• Work instruction:
All lines holding the string "agent" should be copied from the data below.

• Exercise material:
....

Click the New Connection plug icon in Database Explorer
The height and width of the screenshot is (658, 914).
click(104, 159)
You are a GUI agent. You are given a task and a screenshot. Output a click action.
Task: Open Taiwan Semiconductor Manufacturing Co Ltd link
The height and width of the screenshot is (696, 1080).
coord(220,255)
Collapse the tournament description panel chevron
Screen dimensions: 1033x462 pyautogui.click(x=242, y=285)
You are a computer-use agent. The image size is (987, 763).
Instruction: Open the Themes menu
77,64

....

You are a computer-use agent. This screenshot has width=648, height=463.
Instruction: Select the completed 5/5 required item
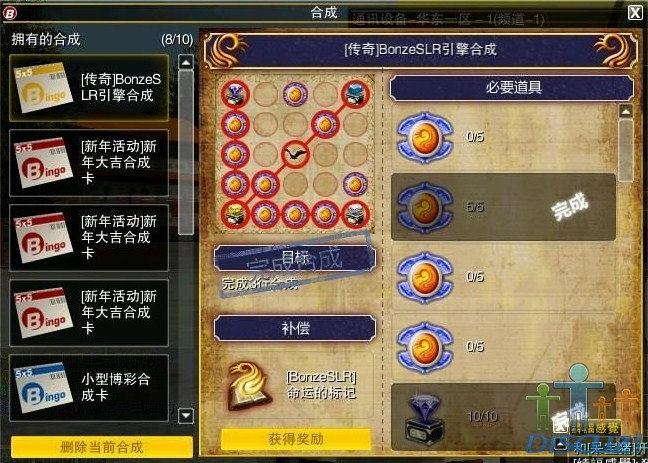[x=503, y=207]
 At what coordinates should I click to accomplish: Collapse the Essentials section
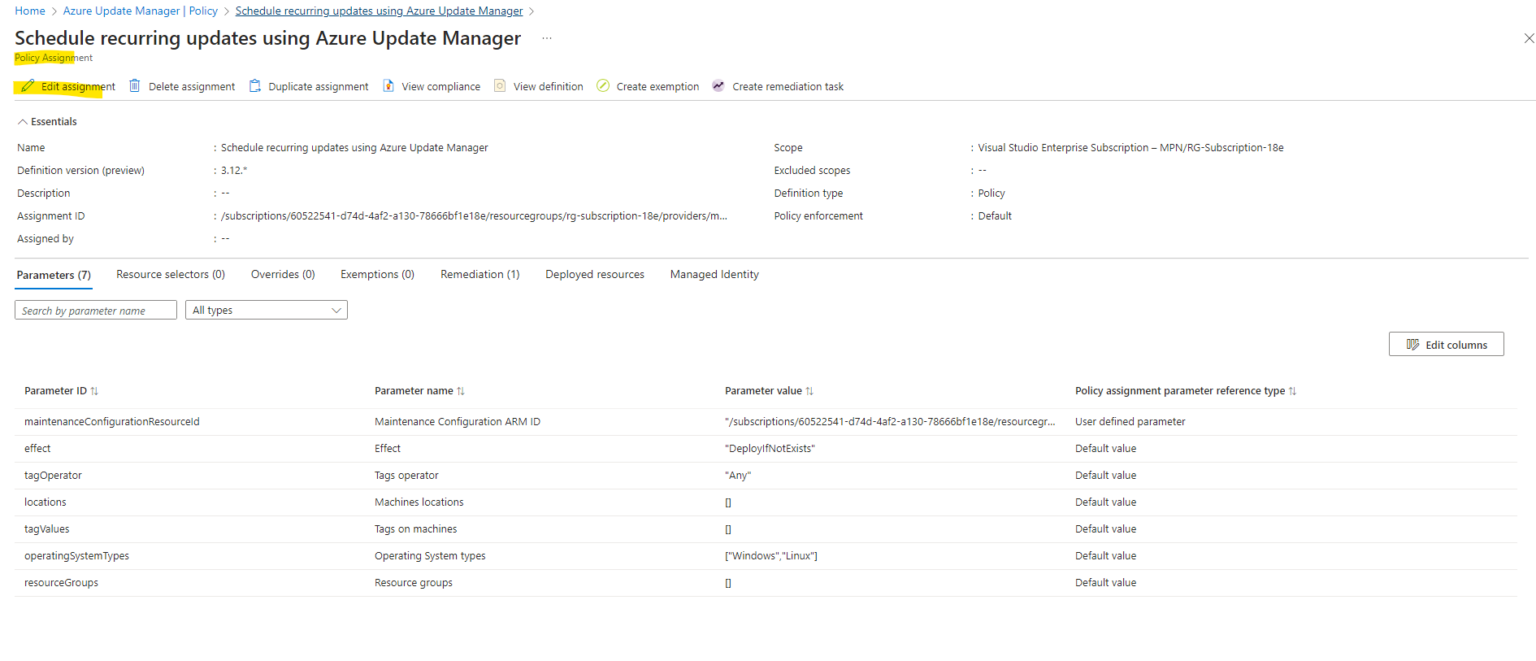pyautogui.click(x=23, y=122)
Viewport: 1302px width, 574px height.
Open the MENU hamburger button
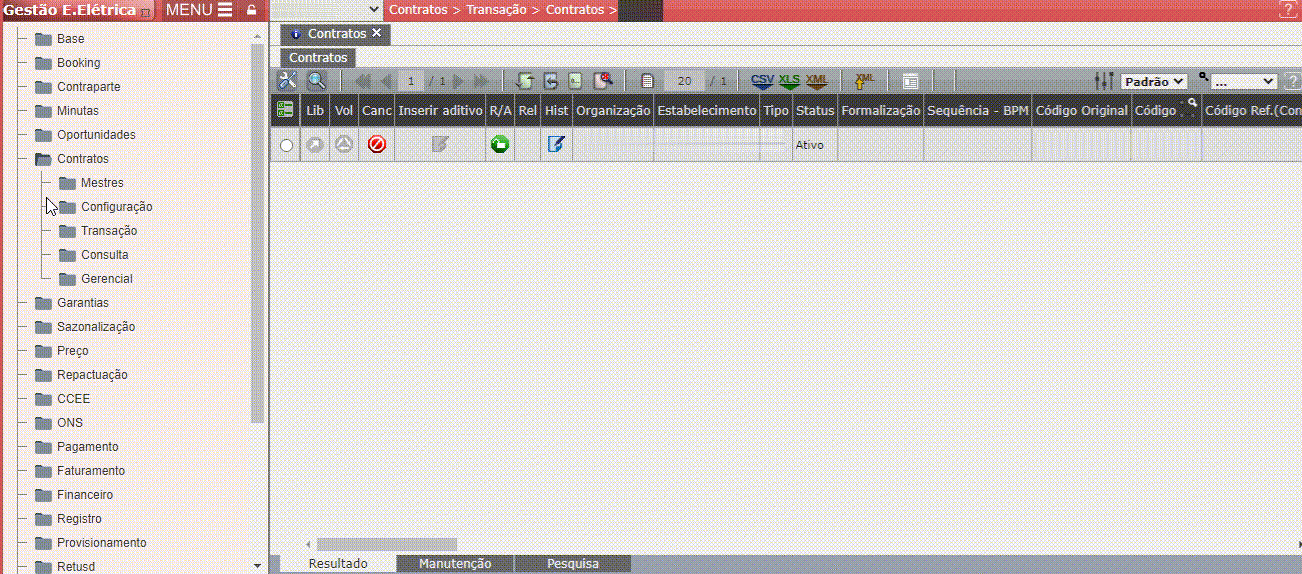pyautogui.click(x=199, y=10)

....

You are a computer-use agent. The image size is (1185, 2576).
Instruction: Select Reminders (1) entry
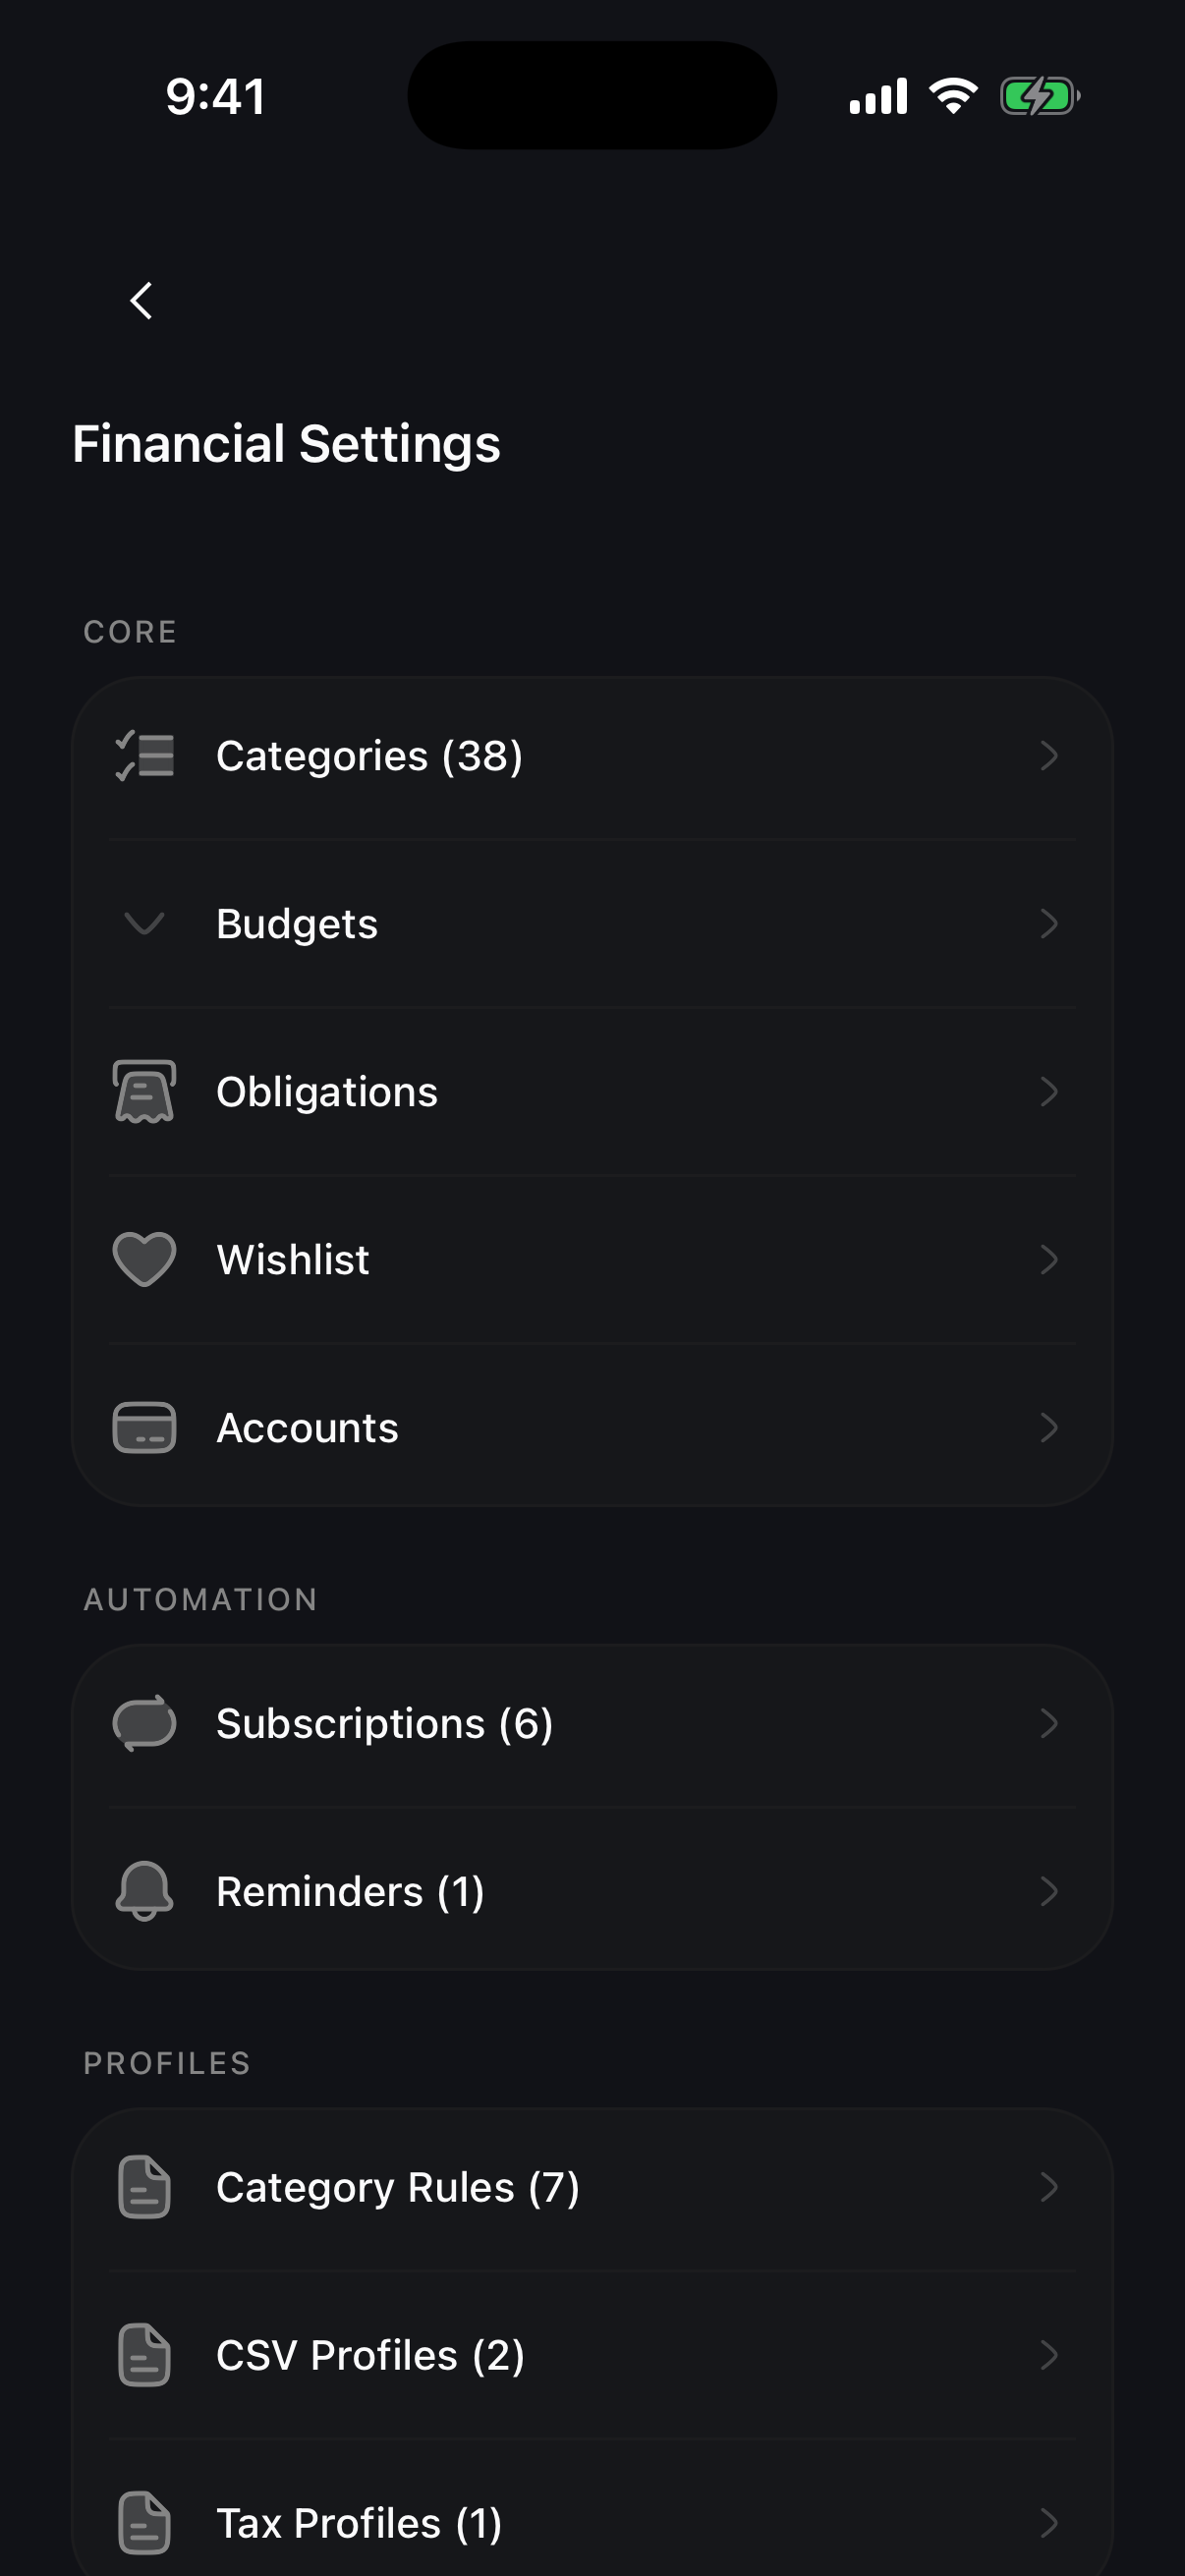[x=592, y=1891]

....

• Your solution:
You are a GUI agent. You are given a task and a screenshot. Output a click action.
You are a computer-use agent. The image size is (987, 763).
You are a computer-use agent. This screenshot has width=648, height=463.
You are a computer-use agent. The image size is (1185, 2576).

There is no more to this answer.